Inaugurant les travaux, le président du Comité économique et social européen (CESE), Roger Briesch, a déploré que "jusqu'ici le potentiel identifié à Lisbonne n'ait pas encore été totalement exploité" et a reconnu que "même si certains progrès ont été réalisés, la mise en oeuvre de cette stratégie a pris un sérieux retard". Le CESE demande donc, poursuit le président, que "la mise en oeuvre de la stratégie de Lisbonne fasse l'objet d'efforts comparables à ceux fournis en vue d'instaurer le marché unique et la monnaie unique" et invite "les Etats membres, mais également les institutions européennes, les régions, les partenaires sociaux et la société civile dans son ensemble à s'engager davantage en faveur des objectifs de Lisbonne".
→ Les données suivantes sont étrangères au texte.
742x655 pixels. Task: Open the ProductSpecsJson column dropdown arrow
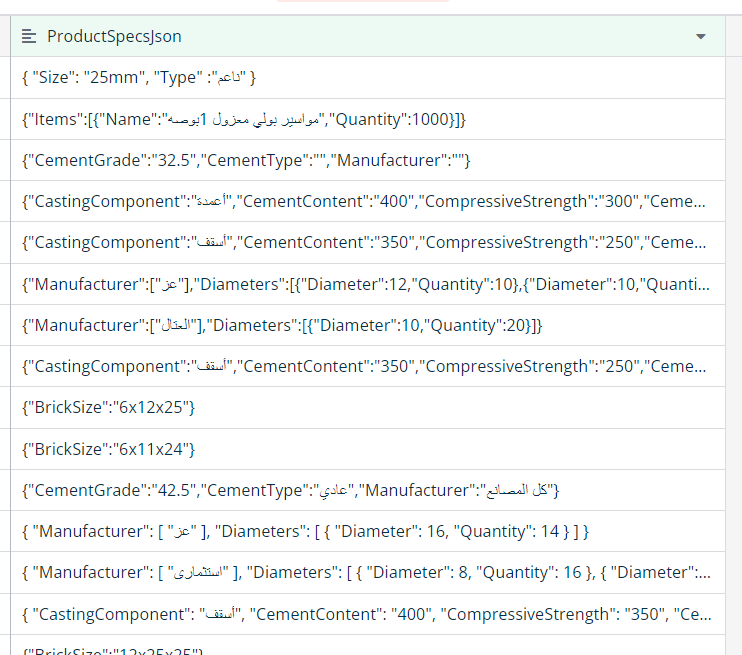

Le président Briesch a souligné que l'objectif premier de la stratégie de Lisbonne, qui consiste à faire de l'Europe l'économie de la connaissance la plus compétitive au monde, reste "un concept abstrait réservé à l'élite européenne". Pour Roger Briesch, il est urgent de "faire des efforts pour rebâtir la confiance chez les citoyens européens et créer une vision positive pour l'avenir fondée sur la participation des citoyens, afin de garantir une répartition plus équilibrée de la richesse et des surplus produits par la technologie moderne". Et d'ajouter: « L'approche de Lisbonne doit être ramenée au niveau de notre vie quotidienne (…) Il faut que nous nous efforcions de réaliser une Europe de l'inclusion, de moderniser le modèle social européen et de relever le défi de la mondialisation ». « Cela implique, a-t-il poursuivi, un investissement accru dans le développement d'une société cognitive, dans l'innovation, dans de nouveaux savoirs et dans de nouveaux emplois », bref dans des objectifs qui sont au centre de la stratégie de Lisbonne. Et de conclure: "Ce dont nous avons besoin, ce sont des efforts comparables à ceux déployés en vue d'instaurer le marché unique et la monnaie unique. Nous avons besoin d'un New Deal".
Pour rappel, le CESE a adopté, lors de sa session plénière de février, une résolution relative à la stratégie de Lisbonne dans laquelle il s'inquiétait déjà du retard pris dans la mise en oeuvre de cette stratégie (voir EUROPE du 1er mars, p.17).